Their fears were for the miserable plight of Britain's third party today. Over ham salad and wine, the phrase "headless chickens" could often be heard as the SDP founders surveyed the shambles of the Liberal Democrat leadership contest. Several of the SDP diaspora, now scattered among Labour, the Tories and the Liberal Democrats, said the third party had taken leave of its senses by assassinating a fellow member of the SDP club, Charles Kennedy. "He made a few mistakes," said one. "But the Lib Dems may have made a catastrophic mistake by getting rid of him."

The Liberal Democrats are in a sorry state. A year ago, their hopes were high that they could win more than 80 seats at the forthcoming general election. Next time, they will be lucky to hang on to the 62 seats they won last May.
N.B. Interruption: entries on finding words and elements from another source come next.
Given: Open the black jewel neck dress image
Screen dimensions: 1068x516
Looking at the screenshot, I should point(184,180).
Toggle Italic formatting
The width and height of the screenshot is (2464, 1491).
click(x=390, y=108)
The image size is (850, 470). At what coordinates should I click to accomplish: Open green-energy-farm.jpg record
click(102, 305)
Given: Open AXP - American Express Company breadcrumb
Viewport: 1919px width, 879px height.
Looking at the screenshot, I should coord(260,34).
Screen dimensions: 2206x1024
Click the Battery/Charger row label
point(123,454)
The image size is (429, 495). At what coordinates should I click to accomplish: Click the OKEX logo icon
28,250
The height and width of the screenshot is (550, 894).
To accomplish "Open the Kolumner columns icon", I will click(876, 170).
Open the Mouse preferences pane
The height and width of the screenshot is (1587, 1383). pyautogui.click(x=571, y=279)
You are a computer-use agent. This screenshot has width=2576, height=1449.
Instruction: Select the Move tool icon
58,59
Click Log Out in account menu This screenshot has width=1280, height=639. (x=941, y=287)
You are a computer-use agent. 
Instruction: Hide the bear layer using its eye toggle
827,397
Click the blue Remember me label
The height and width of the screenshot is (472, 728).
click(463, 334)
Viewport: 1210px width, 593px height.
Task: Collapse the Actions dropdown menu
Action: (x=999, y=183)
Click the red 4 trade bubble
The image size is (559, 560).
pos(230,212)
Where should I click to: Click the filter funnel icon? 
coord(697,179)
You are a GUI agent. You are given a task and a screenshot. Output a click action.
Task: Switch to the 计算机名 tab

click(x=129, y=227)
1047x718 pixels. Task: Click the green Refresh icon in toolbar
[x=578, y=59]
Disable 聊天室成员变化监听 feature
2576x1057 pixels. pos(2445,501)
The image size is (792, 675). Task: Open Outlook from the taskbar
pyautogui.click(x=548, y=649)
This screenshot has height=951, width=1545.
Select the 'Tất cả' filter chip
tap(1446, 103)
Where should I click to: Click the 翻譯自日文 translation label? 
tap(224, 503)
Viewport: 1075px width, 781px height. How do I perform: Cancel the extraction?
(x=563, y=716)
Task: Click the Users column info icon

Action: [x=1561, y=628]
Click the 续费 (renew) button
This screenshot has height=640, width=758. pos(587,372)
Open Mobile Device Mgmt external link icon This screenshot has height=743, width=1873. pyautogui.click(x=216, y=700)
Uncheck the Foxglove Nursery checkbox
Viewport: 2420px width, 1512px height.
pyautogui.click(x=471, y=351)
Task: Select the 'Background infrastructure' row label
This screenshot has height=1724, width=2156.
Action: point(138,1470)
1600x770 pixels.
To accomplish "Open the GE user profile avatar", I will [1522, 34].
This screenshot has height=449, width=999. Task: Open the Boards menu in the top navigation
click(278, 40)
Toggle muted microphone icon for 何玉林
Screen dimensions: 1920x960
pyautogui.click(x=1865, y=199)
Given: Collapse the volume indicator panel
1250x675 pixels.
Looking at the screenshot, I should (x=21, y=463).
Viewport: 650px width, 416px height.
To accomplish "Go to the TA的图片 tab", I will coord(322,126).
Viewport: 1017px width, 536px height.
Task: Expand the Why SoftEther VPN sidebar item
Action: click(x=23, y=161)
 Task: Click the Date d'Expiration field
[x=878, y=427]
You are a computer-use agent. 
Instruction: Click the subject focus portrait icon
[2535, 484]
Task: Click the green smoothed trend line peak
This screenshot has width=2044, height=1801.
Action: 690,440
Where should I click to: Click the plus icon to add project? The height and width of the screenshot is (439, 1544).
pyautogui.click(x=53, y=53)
They could lose a whole swath of them: a YouGov poll yesterday put them on just 13 per cent, down 10 points on the general election.

The third party is in danger of being crushed in a vice operated by the two main ones. As the SDP founders noted, David Cameron is hoovering up their support. Several of his early initiatives - highlighting the environment and Third World poverty and scrapping subsidies for private health care - are designed to appeal to Liberal Democrat supporters. And a Labour Party led by Gordon Brown would be well placed to woo back the disaffected anti-Blair voters who switched to the Liberal Democrats last year.

The new Liberal Democrat leader will face a much harder task than he imagined when the contest began. Senior party figures hoped to move on swiftly from the difficult circumstances surrounding Mr Kennedy's departure. They believed they could turn the leadership election into a positive showcase as the Tories had done. Instead, a party which usually has to fight hard for any publicity is getting acres of terrible coverage about the messy private lives of its prominent members. Its credibility hurdle at general election time is already high because it suffers from wasted vote syndrome under our unfair electoral system. The incoming leader will now have to start from an even lower base: his first task will be to persuade people his party is not a joke.

The irony is that, while the Liberal Democrats may look like a bunch of amateurs, they possess some bright rising stars who could turn the party into something else: David Laws, Ed Davey, Nick Clegg, who are all backing Sir Menzies Campbell, and Chris Huhne. This next generation must now be wondering whether the events of the past three weeks will permanently cloud their career prospects.

Who will be the new leader? I suspect the lights have gone out on Mr Hughes's campaign - as they did, literally, when he launched it in Manchester yesterday. Mr Huhne cuts an increasingly impressive figure, but the contest may have come too soon for him. Sir Menzies' appeal as the safety-first candidate is even greater now that the party is in such a mess. He is more than a safe pair of hands, and showed his passion in a BBC Radio 4 debate with his rivals this week.

The two big beasts should not dance on the Liberal Democrats' grave just yet. The third party won the support of one in four voters last year and plenty more surely share its values. In fact, there is little crowing in Labour's ranks about the third party's troubles. Research presented to the Cabinet this month showed that two out of three people deserting the Liberal Democrats are switching to the Tories and only one to Labour. "If the Lib Dems implode, it's bad news for us," one minister told me.

Labour and the Tories may well crave the support of the Liberal Democrats in a hung parliament - a perfectly possible outcome at the next election. Interestingly, sensible folk in both parties are quietly putting out feelers. The Liberal Democrats may be staging a farce but, like their SDP co-parent, they can still shape the future of British politics.